### What you should do
Lines from the one containing "You are a computer-use agent. 995x915 pixels." through the final line of the data, restated word for word and free of pictures, make up the whole answer.

### Available data
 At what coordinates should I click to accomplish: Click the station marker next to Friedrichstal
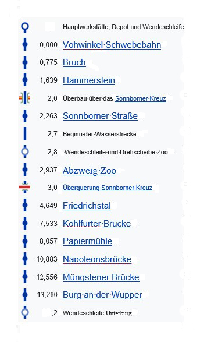click(x=25, y=205)
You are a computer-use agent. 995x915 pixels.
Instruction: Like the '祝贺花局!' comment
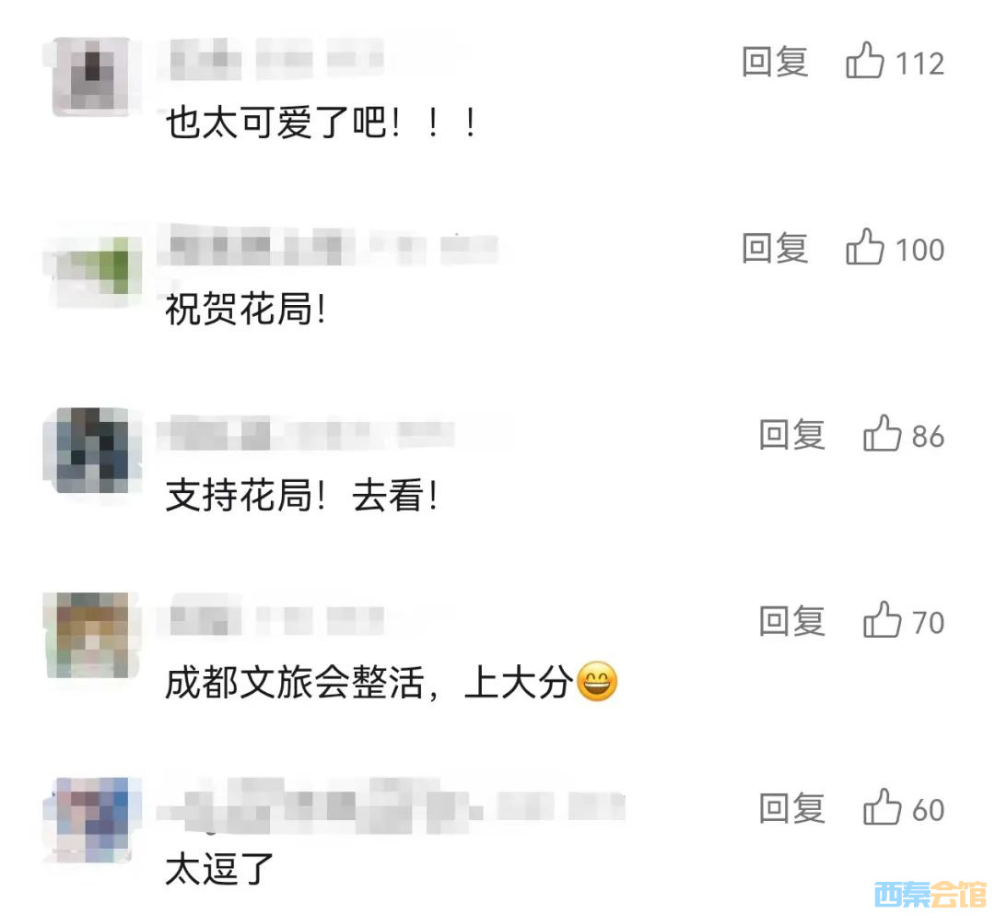[x=864, y=246]
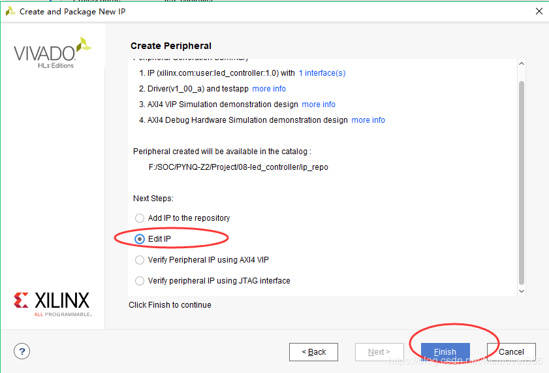Click the Vivado icon in title bar
Viewport: 549px width, 373px height.
(x=10, y=11)
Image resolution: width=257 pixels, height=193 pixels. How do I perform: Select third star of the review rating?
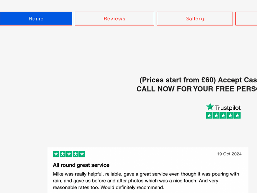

### Completed exercise
You are a computer-use agent. 995x915 pixels.
Instruction: Like the '祝贺花局!' comment
[x=864, y=246]
Click the Vivado icon in title bar
Viewport: 549px width, 373px height.
(x=10, y=11)
Image resolution: width=257 pixels, height=193 pixels. How do I perform: Select third star of the review rating?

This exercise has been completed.